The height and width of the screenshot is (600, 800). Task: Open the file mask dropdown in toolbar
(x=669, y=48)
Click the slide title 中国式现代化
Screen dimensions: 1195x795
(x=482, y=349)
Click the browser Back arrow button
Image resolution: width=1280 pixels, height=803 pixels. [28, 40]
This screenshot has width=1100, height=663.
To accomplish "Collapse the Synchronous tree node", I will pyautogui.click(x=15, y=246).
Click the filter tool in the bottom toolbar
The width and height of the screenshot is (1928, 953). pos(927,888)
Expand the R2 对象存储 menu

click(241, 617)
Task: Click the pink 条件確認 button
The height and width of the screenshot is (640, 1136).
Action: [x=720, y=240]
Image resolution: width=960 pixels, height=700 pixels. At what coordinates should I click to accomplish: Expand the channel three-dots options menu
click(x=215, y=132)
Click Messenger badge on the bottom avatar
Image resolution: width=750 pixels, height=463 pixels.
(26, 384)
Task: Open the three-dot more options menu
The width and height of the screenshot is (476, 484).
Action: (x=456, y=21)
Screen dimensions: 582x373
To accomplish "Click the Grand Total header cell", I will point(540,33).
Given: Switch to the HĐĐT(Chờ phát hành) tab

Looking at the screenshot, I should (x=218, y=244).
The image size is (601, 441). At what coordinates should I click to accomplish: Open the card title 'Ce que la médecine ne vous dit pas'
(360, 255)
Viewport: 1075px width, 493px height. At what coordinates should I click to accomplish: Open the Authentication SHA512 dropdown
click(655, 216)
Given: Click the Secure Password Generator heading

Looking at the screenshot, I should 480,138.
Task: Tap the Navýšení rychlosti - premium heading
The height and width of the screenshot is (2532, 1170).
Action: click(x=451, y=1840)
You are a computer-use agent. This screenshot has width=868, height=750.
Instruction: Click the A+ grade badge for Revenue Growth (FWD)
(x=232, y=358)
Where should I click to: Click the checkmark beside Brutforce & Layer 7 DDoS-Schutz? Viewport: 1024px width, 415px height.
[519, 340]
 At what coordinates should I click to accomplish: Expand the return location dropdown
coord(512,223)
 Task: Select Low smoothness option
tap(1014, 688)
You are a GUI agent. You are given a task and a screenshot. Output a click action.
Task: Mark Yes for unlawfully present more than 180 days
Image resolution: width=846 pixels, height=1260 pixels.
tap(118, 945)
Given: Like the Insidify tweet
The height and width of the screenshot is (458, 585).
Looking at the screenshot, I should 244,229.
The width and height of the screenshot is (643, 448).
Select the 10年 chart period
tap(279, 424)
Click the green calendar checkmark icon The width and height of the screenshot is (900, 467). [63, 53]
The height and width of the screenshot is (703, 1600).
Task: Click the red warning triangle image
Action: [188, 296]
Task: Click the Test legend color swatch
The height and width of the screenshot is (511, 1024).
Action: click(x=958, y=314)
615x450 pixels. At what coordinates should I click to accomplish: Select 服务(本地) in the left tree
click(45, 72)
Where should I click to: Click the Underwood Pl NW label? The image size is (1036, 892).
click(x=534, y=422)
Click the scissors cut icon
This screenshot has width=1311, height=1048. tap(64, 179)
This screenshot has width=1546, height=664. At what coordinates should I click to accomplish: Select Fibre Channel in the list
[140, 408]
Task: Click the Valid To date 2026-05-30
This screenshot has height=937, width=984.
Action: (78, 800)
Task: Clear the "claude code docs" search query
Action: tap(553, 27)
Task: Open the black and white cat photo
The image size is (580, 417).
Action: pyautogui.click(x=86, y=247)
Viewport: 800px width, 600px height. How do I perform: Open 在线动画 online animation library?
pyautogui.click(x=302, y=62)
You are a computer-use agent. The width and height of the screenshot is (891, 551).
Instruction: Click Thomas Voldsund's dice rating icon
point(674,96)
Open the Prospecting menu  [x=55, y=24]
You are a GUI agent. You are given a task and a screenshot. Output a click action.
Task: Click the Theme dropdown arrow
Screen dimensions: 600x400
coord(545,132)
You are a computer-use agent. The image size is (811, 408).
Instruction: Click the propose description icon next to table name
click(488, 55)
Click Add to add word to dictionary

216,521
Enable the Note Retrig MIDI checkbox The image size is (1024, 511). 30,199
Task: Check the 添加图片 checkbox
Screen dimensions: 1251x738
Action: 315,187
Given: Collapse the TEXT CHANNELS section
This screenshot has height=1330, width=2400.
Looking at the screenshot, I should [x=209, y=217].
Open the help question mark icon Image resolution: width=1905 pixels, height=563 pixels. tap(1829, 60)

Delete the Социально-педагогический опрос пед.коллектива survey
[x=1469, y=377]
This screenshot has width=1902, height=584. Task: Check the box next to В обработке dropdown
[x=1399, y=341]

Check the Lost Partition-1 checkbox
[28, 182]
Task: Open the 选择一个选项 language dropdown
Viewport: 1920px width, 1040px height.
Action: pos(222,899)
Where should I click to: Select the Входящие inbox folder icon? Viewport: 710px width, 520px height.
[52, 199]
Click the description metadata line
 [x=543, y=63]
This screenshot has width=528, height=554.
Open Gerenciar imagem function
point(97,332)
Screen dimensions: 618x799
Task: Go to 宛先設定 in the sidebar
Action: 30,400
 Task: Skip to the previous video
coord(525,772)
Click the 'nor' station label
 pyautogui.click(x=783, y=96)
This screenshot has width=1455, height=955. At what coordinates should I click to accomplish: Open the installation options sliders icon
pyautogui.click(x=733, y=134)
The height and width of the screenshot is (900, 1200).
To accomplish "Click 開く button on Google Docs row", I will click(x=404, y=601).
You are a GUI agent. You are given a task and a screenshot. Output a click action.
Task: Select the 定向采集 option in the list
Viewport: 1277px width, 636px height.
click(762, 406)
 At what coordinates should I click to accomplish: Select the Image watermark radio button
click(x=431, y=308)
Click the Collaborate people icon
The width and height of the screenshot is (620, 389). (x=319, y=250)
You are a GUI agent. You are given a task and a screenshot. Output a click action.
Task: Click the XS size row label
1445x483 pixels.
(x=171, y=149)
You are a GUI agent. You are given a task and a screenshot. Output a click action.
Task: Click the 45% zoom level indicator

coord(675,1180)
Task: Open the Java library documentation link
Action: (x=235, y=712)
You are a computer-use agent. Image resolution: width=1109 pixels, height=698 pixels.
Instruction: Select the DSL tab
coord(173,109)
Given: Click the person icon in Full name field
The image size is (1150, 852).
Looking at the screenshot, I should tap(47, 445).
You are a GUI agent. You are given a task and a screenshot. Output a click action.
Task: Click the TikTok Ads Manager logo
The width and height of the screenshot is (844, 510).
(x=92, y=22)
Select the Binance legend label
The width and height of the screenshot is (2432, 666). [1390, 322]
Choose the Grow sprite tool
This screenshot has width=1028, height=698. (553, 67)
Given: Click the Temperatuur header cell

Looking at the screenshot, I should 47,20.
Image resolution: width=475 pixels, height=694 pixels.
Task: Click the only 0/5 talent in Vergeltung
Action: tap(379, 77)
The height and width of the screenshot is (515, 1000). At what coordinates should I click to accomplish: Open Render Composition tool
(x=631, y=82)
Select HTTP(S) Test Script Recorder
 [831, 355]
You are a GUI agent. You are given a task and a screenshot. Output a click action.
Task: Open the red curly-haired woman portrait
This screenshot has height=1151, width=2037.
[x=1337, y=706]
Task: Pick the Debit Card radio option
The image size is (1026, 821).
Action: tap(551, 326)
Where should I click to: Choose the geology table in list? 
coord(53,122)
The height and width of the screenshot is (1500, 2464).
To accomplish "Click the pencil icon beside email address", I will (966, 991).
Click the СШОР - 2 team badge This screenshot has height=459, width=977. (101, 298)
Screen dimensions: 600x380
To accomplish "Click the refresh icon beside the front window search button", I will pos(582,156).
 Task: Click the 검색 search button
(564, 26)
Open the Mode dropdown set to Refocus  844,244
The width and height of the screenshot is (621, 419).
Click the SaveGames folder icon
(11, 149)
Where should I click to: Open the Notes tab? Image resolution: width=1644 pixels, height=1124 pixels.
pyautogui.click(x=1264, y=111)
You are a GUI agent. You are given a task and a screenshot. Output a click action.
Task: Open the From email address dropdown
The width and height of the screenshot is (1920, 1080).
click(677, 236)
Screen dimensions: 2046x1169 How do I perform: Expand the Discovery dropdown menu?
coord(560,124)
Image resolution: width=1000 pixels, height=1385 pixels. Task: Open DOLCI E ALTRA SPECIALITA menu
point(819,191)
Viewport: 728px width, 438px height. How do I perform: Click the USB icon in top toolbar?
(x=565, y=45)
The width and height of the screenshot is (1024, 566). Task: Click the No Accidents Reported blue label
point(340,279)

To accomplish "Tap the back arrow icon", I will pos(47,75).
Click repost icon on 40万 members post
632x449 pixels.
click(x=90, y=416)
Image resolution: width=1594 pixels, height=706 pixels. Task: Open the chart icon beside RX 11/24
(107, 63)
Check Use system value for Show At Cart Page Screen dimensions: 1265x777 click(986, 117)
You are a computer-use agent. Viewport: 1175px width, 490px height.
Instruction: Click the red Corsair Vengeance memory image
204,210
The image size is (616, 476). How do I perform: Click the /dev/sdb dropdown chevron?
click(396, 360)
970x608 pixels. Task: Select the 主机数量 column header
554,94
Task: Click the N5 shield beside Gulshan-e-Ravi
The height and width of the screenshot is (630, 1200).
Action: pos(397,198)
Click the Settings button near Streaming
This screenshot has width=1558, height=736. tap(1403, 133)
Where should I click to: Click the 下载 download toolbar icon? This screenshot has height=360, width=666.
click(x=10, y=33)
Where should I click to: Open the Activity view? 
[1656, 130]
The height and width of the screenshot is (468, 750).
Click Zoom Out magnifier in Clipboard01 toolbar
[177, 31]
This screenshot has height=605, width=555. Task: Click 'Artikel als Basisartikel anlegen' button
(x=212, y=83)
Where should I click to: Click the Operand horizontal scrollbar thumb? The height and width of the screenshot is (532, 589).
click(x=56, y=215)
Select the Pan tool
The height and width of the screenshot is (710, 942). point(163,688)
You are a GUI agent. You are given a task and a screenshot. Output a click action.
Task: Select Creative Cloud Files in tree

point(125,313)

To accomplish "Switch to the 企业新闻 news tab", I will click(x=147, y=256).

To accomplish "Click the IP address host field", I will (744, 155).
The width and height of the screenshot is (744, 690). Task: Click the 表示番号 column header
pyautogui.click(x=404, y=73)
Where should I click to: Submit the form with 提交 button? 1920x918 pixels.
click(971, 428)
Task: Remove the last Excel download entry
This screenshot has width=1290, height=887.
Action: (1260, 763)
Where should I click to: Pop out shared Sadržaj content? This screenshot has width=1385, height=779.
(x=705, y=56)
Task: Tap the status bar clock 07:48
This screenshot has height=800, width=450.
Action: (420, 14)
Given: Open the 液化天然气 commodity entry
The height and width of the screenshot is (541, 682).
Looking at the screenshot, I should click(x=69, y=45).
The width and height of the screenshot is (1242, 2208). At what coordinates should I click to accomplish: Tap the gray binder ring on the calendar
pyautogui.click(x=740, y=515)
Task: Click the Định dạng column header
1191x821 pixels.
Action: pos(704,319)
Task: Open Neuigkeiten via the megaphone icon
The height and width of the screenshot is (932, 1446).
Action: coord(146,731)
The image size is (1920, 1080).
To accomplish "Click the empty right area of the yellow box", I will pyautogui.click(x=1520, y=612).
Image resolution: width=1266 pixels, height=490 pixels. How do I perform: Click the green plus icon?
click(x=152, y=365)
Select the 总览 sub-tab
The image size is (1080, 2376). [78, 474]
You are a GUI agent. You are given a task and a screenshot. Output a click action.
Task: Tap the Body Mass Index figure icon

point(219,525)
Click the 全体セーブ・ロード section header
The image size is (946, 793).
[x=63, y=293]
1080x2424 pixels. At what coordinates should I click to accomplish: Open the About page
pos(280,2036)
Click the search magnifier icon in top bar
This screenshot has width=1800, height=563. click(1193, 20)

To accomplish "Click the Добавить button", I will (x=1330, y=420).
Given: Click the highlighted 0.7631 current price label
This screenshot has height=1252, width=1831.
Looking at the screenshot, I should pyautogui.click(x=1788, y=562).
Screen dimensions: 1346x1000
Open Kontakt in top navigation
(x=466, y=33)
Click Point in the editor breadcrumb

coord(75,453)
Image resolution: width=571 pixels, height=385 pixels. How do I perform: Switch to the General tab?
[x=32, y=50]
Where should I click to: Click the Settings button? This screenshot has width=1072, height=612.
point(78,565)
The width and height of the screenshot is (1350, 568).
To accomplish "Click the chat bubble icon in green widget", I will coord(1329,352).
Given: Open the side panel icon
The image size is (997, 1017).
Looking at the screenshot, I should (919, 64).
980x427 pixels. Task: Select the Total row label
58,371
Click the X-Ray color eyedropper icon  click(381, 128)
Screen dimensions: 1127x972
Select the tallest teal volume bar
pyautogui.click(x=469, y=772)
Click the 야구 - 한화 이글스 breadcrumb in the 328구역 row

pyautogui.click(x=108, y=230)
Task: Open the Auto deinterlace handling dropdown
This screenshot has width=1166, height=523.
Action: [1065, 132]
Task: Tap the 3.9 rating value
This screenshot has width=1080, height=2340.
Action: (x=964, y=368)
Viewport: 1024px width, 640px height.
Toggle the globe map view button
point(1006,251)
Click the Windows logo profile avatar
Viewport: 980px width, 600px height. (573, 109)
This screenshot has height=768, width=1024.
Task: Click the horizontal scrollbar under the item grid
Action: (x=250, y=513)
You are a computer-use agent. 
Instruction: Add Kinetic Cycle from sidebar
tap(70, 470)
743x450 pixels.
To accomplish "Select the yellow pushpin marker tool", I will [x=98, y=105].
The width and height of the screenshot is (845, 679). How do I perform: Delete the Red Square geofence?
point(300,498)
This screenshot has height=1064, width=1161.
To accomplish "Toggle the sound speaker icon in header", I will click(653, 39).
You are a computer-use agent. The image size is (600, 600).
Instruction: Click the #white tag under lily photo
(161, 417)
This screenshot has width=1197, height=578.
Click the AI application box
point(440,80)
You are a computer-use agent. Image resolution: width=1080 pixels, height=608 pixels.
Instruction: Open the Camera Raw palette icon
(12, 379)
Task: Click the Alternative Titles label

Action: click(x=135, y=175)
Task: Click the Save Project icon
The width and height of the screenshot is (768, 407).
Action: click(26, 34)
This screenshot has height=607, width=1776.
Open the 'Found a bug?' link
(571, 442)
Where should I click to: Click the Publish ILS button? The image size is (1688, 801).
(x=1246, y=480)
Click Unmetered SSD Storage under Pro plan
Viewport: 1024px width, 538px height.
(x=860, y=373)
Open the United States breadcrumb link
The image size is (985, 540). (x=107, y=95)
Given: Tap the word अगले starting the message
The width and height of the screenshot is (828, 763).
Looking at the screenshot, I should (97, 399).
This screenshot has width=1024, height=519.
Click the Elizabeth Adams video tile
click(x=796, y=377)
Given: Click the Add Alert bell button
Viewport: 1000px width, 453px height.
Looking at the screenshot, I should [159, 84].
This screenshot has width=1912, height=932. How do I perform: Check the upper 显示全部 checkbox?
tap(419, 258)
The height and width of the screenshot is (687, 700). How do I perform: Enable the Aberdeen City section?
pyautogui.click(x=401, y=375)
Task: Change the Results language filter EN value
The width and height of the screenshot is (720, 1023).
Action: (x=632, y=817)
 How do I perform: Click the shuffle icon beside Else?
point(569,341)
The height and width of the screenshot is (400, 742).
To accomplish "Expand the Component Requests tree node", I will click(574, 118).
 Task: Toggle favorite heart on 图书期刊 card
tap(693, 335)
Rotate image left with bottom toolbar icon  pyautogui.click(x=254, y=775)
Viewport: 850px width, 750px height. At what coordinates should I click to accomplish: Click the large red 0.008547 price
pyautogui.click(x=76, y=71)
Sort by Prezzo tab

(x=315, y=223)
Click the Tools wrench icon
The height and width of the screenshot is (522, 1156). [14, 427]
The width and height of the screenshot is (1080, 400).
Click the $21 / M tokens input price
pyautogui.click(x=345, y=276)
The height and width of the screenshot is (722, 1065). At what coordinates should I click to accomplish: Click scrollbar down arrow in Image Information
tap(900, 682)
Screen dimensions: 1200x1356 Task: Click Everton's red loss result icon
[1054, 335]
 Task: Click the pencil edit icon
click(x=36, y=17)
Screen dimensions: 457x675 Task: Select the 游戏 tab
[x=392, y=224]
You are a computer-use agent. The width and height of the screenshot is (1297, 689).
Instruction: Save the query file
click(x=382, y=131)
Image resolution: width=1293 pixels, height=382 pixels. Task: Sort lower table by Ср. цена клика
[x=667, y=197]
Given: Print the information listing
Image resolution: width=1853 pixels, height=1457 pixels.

▶ _Task to complete_: Copy, please, every line from the start of the entries down to the line that holds "Task: Open the three-dot more options menu", with both of those lines included and no others.

▶ _Answer area_:
The height and width of the screenshot is (600, 800). Task: Open the file mask dropdown in toolbar
(x=669, y=48)
Click the slide title 中国式现代化
Screen dimensions: 1195x795
(x=482, y=349)
Click the browser Back arrow button
Image resolution: width=1280 pixels, height=803 pixels. [28, 40]
This screenshot has width=1100, height=663.
To accomplish "Collapse the Synchronous tree node", I will pyautogui.click(x=15, y=246).
Click the filter tool in the bottom toolbar
The width and height of the screenshot is (1928, 953). pos(927,888)
Expand the R2 对象存储 menu

click(241, 617)
Task: Click the pink 条件確認 button
The height and width of the screenshot is (640, 1136).
Action: [x=720, y=240]
Image resolution: width=960 pixels, height=700 pixels. At what coordinates should I click to accomplish: Expand the channel three-dots options menu
click(x=215, y=132)
Click Messenger badge on the bottom avatar
Image resolution: width=750 pixels, height=463 pixels.
(26, 384)
Task: Open the three-dot more options menu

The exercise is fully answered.